▸ Prompt:
Print the following data line for line, with no changes.

▸ Dataset rows:
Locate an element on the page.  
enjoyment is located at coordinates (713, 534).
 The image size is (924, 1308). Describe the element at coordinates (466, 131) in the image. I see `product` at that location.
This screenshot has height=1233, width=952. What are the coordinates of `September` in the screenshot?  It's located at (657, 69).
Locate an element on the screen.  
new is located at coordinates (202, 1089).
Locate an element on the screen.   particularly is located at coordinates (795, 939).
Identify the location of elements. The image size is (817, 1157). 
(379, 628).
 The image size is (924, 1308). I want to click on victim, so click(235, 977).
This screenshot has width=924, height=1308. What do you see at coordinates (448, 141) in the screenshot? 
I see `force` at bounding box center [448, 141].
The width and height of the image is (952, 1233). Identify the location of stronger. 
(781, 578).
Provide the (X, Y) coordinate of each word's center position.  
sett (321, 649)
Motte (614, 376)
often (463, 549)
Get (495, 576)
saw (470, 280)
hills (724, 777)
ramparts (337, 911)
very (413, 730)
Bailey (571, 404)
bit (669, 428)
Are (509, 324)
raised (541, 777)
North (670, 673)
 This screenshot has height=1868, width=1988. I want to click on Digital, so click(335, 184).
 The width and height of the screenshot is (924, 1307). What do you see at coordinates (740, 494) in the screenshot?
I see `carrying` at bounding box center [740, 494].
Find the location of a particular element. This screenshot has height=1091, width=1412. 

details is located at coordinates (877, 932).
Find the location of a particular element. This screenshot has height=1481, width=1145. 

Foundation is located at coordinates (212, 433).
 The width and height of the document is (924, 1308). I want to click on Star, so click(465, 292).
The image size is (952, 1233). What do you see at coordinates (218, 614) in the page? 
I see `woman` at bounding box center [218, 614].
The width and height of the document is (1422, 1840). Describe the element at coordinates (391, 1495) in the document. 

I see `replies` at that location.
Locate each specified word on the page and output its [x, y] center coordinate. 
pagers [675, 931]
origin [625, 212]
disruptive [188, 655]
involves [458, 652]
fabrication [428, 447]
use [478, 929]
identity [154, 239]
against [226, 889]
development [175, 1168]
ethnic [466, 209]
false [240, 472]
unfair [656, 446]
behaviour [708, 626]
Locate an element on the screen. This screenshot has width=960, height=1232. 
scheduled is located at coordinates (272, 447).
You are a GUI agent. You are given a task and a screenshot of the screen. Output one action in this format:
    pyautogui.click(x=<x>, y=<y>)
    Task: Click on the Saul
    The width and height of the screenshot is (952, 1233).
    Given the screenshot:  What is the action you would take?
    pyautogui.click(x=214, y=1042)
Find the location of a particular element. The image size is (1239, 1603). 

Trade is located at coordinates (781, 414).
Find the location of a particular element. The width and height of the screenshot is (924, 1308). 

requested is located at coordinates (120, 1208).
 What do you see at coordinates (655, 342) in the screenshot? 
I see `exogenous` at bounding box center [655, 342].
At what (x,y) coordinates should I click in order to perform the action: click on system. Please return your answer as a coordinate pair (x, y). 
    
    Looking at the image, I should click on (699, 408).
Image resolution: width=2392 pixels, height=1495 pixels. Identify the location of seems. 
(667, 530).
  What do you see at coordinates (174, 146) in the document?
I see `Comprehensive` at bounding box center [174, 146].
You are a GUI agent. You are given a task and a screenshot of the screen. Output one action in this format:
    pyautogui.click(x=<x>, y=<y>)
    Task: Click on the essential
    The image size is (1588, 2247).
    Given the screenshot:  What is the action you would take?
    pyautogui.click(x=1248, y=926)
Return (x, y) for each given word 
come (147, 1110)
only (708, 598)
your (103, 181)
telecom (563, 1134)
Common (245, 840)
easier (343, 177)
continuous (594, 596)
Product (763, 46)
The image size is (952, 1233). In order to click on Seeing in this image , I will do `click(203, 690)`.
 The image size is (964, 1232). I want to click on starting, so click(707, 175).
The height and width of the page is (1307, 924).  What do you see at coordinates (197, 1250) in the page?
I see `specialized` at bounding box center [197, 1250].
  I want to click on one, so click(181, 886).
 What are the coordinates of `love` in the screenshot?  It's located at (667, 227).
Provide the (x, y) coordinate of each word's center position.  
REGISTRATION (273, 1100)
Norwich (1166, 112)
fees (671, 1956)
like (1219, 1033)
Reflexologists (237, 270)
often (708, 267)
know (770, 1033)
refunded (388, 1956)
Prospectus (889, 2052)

▸ Output of the task:
Locate an element on the page.  
enjoyment is located at coordinates (713, 534).
 The image size is (924, 1308). Describe the element at coordinates (466, 131) in the image. I see `product` at that location.
This screenshot has height=1233, width=952. What are the coordinates of `September` in the screenshot?  It's located at (657, 69).
Locate an element on the screen.  
new is located at coordinates (202, 1089).
Locate an element on the screen.   particularly is located at coordinates (795, 939).
Identify the location of elements. The image size is (817, 1157). 
(379, 628).
 The image size is (924, 1308). I want to click on victim, so click(235, 977).
This screenshot has width=924, height=1308. What do you see at coordinates (448, 141) in the screenshot? 
I see `force` at bounding box center [448, 141].
The width and height of the image is (952, 1233). Identify the location of stronger. 
(781, 578).
Provide the (X, Y) coordinate of each word's center position.  
sett (321, 649)
Motte (614, 376)
often (463, 549)
Get (495, 576)
saw (470, 280)
hills (724, 777)
ramparts (337, 911)
very (413, 730)
Bailey (571, 404)
bit (669, 428)
Are (509, 324)
raised (541, 777)
North (670, 673)
 This screenshot has height=1868, width=1988. I want to click on Digital, so click(335, 184).
 The width and height of the screenshot is (924, 1307). What do you see at coordinates (740, 494) in the screenshot?
I see `carrying` at bounding box center [740, 494].
Find the location of a particular element. This screenshot has height=1091, width=1412. 

details is located at coordinates (877, 932).
Find the location of a particular element. This screenshot has height=1481, width=1145. 

Foundation is located at coordinates (212, 433).
 The width and height of the document is (924, 1308). I want to click on Star, so click(465, 292).
The image size is (952, 1233). What do you see at coordinates (218, 614) in the page? 
I see `woman` at bounding box center [218, 614].
The width and height of the document is (1422, 1840). Describe the element at coordinates (391, 1495) in the document. 

I see `replies` at that location.
Locate each specified word on the page and output its [x, y] center coordinate. 
pagers [675, 931]
origin [625, 212]
disruptive [188, 655]
involves [458, 652]
fabrication [428, 447]
use [478, 929]
identity [154, 239]
against [226, 889]
development [175, 1168]
ethnic [466, 209]
false [240, 472]
unfair [656, 446]
behaviour [708, 626]
Locate an element on the screen. This screenshot has width=960, height=1232. 
scheduled is located at coordinates (272, 447).
You are a GUI agent. You are given a task and a screenshot of the screen. Output one action in this format:
    pyautogui.click(x=<x>, y=<y>)
    Task: Click on the Saul
    The width and height of the screenshot is (952, 1233).
    Given the screenshot:  What is the action you would take?
    pyautogui.click(x=214, y=1042)
Find the location of a particular element. The image size is (1239, 1603). 

Trade is located at coordinates (781, 414).
Find the location of a particular element. The width and height of the screenshot is (924, 1308). 

requested is located at coordinates (120, 1208).
 What do you see at coordinates (655, 342) in the screenshot? 
I see `exogenous` at bounding box center [655, 342].
At what (x,y) coordinates should I click in order to perform the action: click on system. Please return your answer as a coordinate pair (x, y). 
    
    Looking at the image, I should click on (699, 408).
Image resolution: width=2392 pixels, height=1495 pixels. Identify the location of seems. 
(667, 530).
  What do you see at coordinates (174, 146) in the document?
I see `Comprehensive` at bounding box center [174, 146].
You are a GUI agent. You are given a task and a screenshot of the screen. Output one action in this format:
    pyautogui.click(x=<x>, y=<y>)
    Task: Click on the essential
    The image size is (1588, 2247).
    Given the screenshot:  What is the action you would take?
    pyautogui.click(x=1248, y=926)
Return (x, y) for each given word 
come (147, 1110)
only (708, 598)
your (103, 181)
telecom (563, 1134)
Common (245, 840)
easier (343, 177)
continuous (594, 596)
Product (763, 46)
The image size is (952, 1233). In order to click on Seeing in this image , I will do `click(203, 690)`.
 The image size is (964, 1232). I want to click on starting, so click(707, 175).
The height and width of the page is (1307, 924).  What do you see at coordinates (197, 1250) in the page?
I see `specialized` at bounding box center [197, 1250].
  I want to click on one, so click(181, 886).
 What are the coordinates of `love` in the screenshot?  It's located at (667, 227).
Provide the (x, y) coordinate of each word's center position.  
REGISTRATION (273, 1100)
Norwich (1166, 112)
fees (671, 1956)
like (1219, 1033)
Reflexologists (237, 270)
often (708, 267)
know (770, 1033)
refunded (388, 1956)
Prospectus (889, 2052)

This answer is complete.